Obvio que compré ese estuche tan bonito con filtros que no sabía qué hacían, pero aparentemente eran muy útiles. Al UV inmediatamente lo puse en el lente –de ese sí entendí el propósito– y para probar los demás nos fuimos a la cascada del cementerio de la fiebre del oro.
De quedarse quieta
ISO bajo
VELOCIDAD super baja
APERTURA tan alta como sea posible
Y a eso le agregamos mi nuevo y radiante ND4 que no sabía para qué servía, pero que ahora puedo explicar: baja 2 puntos la entrada de luz. Sería como agregarle 2 puntos más a la apertura. No parece mucho, pero con el verano nublado de Alaska y una catarata cubierta de árboles, ese filtro cumplió su función.

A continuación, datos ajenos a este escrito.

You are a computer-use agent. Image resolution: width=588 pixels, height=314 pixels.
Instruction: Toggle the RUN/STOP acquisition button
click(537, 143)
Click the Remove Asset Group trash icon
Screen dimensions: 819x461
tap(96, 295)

Estaba maravillada, el agua parecía una sábana en la pantalla de la cámara. Rita, que la habíamos puesto a modelar, parecía una sílfide.
De cierta forma, ese día cambió mi percepción ante la fotografía. Ese estuche tan coqueto de vidrios opacos me ayudó a ver el mundo con otros ojos, con otras posibilidades.
Yo, de quedarme quita como una sílfide, ni hablar. Mis fotos salían todas movidas o con poses muy incómodas por lo que voluntariamente me recluí al otro lado de la cámara. También, comencé a sentir más confianza al sostener el equipo en mis manos, al manejar luces de estudio y al dar órdenes con una sonrisa.
Al final de ese contrato yo ya estaba sacando fotos en mi propio estudio. Eran bastante malas esas fotos, la verdad. Pero el progreso de una nena que no sabía hacer foco a manejar grandes grupos fue valorado por mis superiores.
¿De no haber sido por ese estuche tan coqueto? Bueno, a mí no me gusta hacer las cosas mal. Le pongo el corazón a lo que hago, así que más tarde o más temprano, hubiera llegado a tener mi estudio. Pero ver el mundo con otros ojos… ese crédito se lo doy a mis mentores húngaros y a los filtros del estuche.